本記事は RDBMS-GIS Advent Calendar 2018 の5日目です。

MySQLでは5.7でGIS機能をBoost.GeometryというC++のオープンソースライブラリを採用して再実装し、8.0でも引き続き機能強化しています。本記事をきっかけにMySQLのGIS機能に興味を持ってもらえると嬉しいです。

やること

1.MySQL 8.0にテーブルを作成し、POINTデータ(経度、緯度)をINSERTする
2.MySQL WorkbenchからINSERTしたデータを検索し、検索したデータを確認する
3.そのデータをOpenStreetMapで表示する

前提

この記事では、以下の前提が整っていることを想定しています。
・MySQL 8.0をインストール済み
MySQL Workbench 8.0をインストール済みで、MySQL 8.0のデータベースに接続できる
・ブラウザが使用できる

手順

1.POINTデータを格納するためのテーブルを作成

POINTデータを格納するためのテーブルを作成します。
POINTデータ型を定義する時にSRIDを指定することもできますが、この例では説明簡略化のためにSRIDは指定していません。

CREATE DATABASE geotest;
CREATE TABLE geotest.location_test(id INT AUTO_INCREMENT PRIMARY KEY, name VARCHAR(30), location POINT);

2.経度、緯度の情報をINSERT

経度、緯度の情報をINSERTします。
この例では日本標準時子午線にゆかりのある明石市立天文科学館の経度、緯度をINSERTしています。経度、緯度のデータはST_GeomFromText()関数を使用して、文字列からジオメトリデータを生成しています。

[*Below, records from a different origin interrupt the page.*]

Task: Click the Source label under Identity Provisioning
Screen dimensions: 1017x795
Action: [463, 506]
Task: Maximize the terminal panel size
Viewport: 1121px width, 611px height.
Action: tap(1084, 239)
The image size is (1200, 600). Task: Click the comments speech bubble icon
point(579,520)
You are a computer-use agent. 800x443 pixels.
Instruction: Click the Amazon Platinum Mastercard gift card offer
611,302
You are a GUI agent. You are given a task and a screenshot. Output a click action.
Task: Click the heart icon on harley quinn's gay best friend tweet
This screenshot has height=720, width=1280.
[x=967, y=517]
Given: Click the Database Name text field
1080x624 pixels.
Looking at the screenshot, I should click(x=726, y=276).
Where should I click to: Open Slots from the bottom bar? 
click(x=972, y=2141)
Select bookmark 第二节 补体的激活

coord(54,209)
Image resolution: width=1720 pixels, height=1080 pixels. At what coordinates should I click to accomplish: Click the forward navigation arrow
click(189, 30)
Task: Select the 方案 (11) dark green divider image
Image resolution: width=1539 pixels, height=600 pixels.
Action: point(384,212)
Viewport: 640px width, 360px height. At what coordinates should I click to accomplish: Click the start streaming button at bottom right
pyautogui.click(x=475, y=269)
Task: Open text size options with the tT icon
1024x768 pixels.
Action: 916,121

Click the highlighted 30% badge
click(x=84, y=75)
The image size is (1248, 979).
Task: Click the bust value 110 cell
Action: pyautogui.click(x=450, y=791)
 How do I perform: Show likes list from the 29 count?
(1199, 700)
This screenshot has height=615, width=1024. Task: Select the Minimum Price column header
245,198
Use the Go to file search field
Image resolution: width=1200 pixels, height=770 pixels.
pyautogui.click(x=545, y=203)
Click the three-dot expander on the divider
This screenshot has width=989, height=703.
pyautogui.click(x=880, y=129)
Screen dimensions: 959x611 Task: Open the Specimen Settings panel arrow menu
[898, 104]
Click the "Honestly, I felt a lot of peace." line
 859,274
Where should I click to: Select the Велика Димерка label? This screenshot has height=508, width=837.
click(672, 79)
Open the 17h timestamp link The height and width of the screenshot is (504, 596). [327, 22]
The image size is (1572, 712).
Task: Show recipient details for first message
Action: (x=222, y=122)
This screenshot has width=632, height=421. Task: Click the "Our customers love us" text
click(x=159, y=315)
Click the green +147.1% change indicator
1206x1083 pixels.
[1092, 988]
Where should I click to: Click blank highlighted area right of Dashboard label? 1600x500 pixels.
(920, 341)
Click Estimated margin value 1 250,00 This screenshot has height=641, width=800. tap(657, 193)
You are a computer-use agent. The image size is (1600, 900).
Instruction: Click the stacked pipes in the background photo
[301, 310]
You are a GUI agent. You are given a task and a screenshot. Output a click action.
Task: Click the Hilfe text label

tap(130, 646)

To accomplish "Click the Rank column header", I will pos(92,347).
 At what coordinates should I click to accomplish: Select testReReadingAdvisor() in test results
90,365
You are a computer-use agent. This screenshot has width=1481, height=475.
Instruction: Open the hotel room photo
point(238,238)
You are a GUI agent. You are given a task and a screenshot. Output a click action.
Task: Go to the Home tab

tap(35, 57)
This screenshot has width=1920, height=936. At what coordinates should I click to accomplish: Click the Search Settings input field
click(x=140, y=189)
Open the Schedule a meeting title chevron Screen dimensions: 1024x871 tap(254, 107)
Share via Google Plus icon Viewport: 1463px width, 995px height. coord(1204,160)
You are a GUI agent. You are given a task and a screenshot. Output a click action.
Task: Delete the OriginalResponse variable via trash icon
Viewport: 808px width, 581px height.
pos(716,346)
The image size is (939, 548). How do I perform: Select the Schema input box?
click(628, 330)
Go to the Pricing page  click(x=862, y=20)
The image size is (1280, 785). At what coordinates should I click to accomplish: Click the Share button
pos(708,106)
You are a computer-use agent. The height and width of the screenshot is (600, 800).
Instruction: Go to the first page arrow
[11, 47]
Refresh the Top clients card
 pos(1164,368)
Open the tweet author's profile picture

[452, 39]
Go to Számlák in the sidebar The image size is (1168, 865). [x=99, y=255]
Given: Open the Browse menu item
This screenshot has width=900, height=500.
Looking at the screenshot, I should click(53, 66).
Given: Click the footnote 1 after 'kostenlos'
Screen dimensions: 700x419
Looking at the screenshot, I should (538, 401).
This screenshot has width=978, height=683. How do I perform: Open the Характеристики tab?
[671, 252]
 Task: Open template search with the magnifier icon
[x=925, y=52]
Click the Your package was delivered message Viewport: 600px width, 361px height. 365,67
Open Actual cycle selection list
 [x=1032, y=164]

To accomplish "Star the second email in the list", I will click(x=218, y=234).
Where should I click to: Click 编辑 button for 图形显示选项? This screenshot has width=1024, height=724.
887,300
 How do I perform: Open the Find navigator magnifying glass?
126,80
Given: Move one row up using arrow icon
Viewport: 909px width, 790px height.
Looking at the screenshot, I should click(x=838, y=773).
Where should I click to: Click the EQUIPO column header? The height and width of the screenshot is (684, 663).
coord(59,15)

INSERT INTO geotest.location_test(name, location) VALUES('明石市立天文科学館', ST_GeomFromText('POINT(135.0013 34.6495)'));

この時、以下の点に注意して下さい。
 ・指定する経度、緯度は10進数で指定する
  (元データの経度、緯度が60進数の場合は、10進数に変換する必要がある)
 ・POINTデータを指定する時のフォーマットは経度、緯度の順である('POINT(経度 緯度)')。また、間はコンマではなく空白である。

上記のINSERT文は、Wikipediaで確認した明石市立天文科学館の経度、緯度(世界測地系の34°38' 58.9"N 135°00' 04.7"E)を10進数に変換して小数点下4桁まで指定しています。

3.MySQL WorkbenchでINSERTしたデータを検索

MySQL WorkbenchでINSERTしたデータを検索します。

MySQL Workbenchを起動し、先ほどデータをINSERTしたデータベースに接続します。そして左側の"SHEMAS"ツリーから"geotest.location_test"テーブルを右クリックし、"Select Rows"を選択します。

検索結果が表示されます。POINTデータについては、バイナリデータであるため"BLOB"と表示されています。

右側の"Form Editor"をクリックすることで、検索したデータを1件1件確認できます。また、"Form Editor"ではPOINTデータをテキスト形式で表示してくれます。

"Result Grid"をクリックして検索結果に戻ります。そして、確認したいPOINTデータを右クリックして"Show point in browser"をクリックします。

該当のPOINTデータがOpenStreetMapで表示されます。

右側の"+"をクリックしてズームすると、明石市立天文科学館を指していることが確認できます。

補足

・MySQL Workbenchの設定を変更することで、GoogleMapなどの別のWebMapに経度、緯度を渡して表示することも可能です。